Annual report pursuant to Section 13 and 15(d)

Basis of Presentation and Business

Basis of Presentation and Business
12 Months Ended
Dec. 31, 2015
Accounting Policies [Abstract]  
Basis of Presentation and Business



Basis of presentation


The accompanying consolidated financial statements include the accounts of KSIX Media Holdings, Inc. (“Holdings”), a Nevada corporation, and its wholly owned subsidiaries, Ksix Media, Inc. (“Media”), a Nevada corporation, Ksix, LLC (“KSIX”), a Nevada limited liability company that was formed on September 14, 2011, Blvd. Media Group, LLC (“BMG”), a Nevada limited liability company that was formed on January 29, 2009, DigitizeIQ, LLC (“DIQ”) an Illinois limited liability company that was formed on July 23, 2014 and North American Exploration, Inc. (“NAE”), a Nevada corporation that was incorporated on August 18, 2006 (collectively the “Company”). All significant intercompany balances and transactions have been eliminated in consolidation.

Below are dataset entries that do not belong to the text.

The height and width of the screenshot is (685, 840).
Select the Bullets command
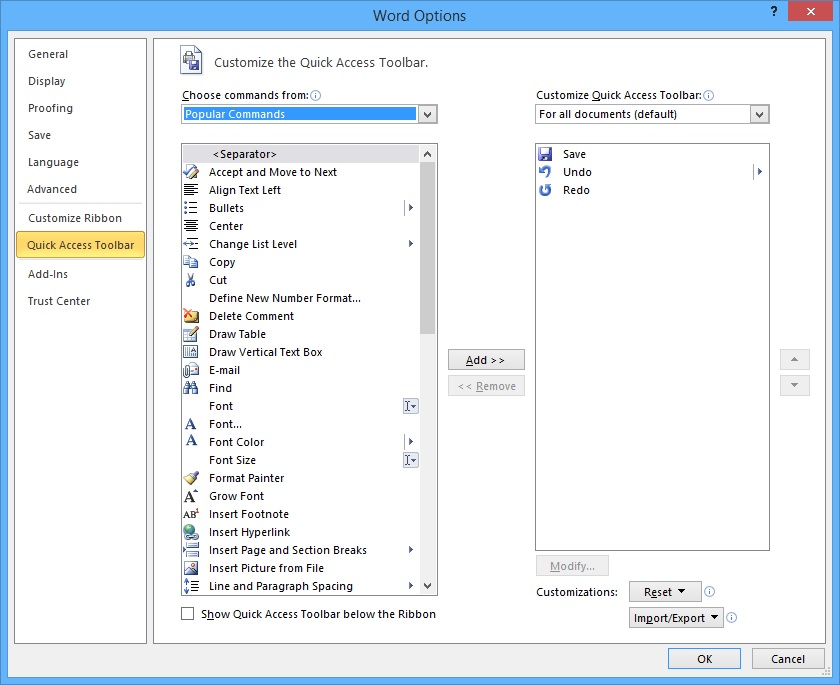tap(226, 208)
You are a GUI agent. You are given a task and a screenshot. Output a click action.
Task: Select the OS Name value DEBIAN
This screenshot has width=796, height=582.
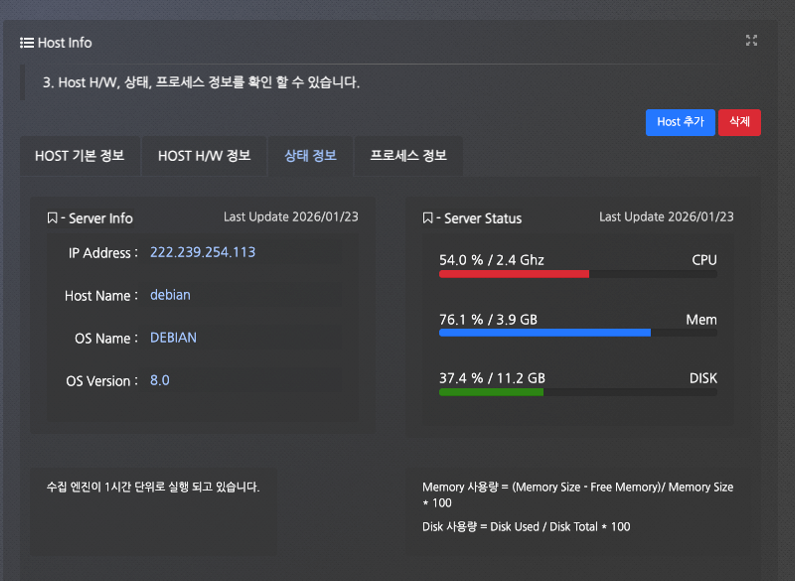coord(173,338)
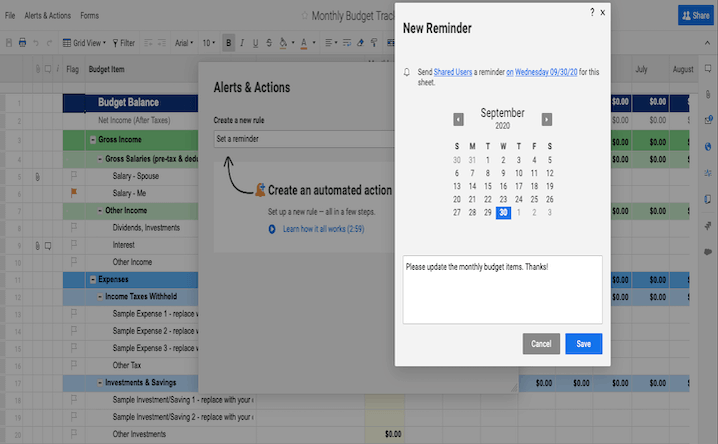Click the Save button in New Reminder
The height and width of the screenshot is (444, 718).
click(583, 344)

On October 12, 2015, the Company entered into an Agreement for the Exchange of Common Stock (“Agreement”) with DIQ and its sole owner. DIQ is a full service digital advertising agency which became a wholly owned subsidiary of the Company.


On or about April 27, 2015, KSIX Media Holdings, Inc. (formerly “North American Energy Resources, Inc.” the Registrant) (the “Company”) entered into a Share Exchange Agreement (the “Agreement”) with all of the shareholders of KSIX Media, Inc. whose primary business is the operation of a diverse advertising network through its wholly-owned subsidiaries KSIX and BMG. Pursuant to the Agreement, the Company acquired all of the issued and outstanding shares (22,600,000 shares) of the common stock of KSIX Media, Inc. from its shareholders in exchange for 28,000,000 restricted shares of its common stock. In July 2015, the Company completed the change of its name from North American Energy Resources, Inc. to KSIX Media Holdings, Inc.

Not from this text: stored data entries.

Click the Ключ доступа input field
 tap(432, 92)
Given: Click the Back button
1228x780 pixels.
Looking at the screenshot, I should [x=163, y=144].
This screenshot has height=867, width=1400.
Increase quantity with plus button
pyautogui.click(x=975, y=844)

The share exchange agreement was accounted for as a reverse merger, whereby KSIX Media, Inc. is the accounting acquirer and KSIX Media Holdings, Inc. is the legal surviving reporting company. The historical financial statements represent those of KSIX Media, Inc. which was formed on November 5, 2014.


On December 23, 2014, Media acquired the membership interests of KSIX and BMG, as described in Note 6.


Prior to the consummation of the stock exchange agreement, North American Energy Resources, Inc. had an April 30 year end and KSIX Media, Inc. had a December 31 year end. The board of directors elected to change the year end to December 31 and assumed the fiscal year end of KSIX Media, Inc.


Business description


KSIX and BMG are internet marketing companies. KSIX is an advertising network designed to create revenue streams for their affiliates and to provide advertisers with increased measurable audience. KSIX provides performance based marketing solutions to drive traffic and conversions within a Cost-Per-Action (“CPA”) business model. KSIX has an online advertising network that works directly with advertisers and other networks to promote advertiser campaigns and manages offer tracking, reporting and distribution.


BMG provides the tools for web publishers to drive traffic and increase revenue. BMG’s mission is to monetize the Internet; promoting incentive based advertisements resulting in more clicks, greater lead generation and increased revenues. KSIX and BMG are both Las Vegas based technology companies, advertising networks, and SaaS (“Software as a Service”) developers that monetize web based content using custom developed enterprise software applications.


DIQ is a full service digital advertising agency specializing in survey generation and landing page optimization specifically designed for mass tort action lawsuits.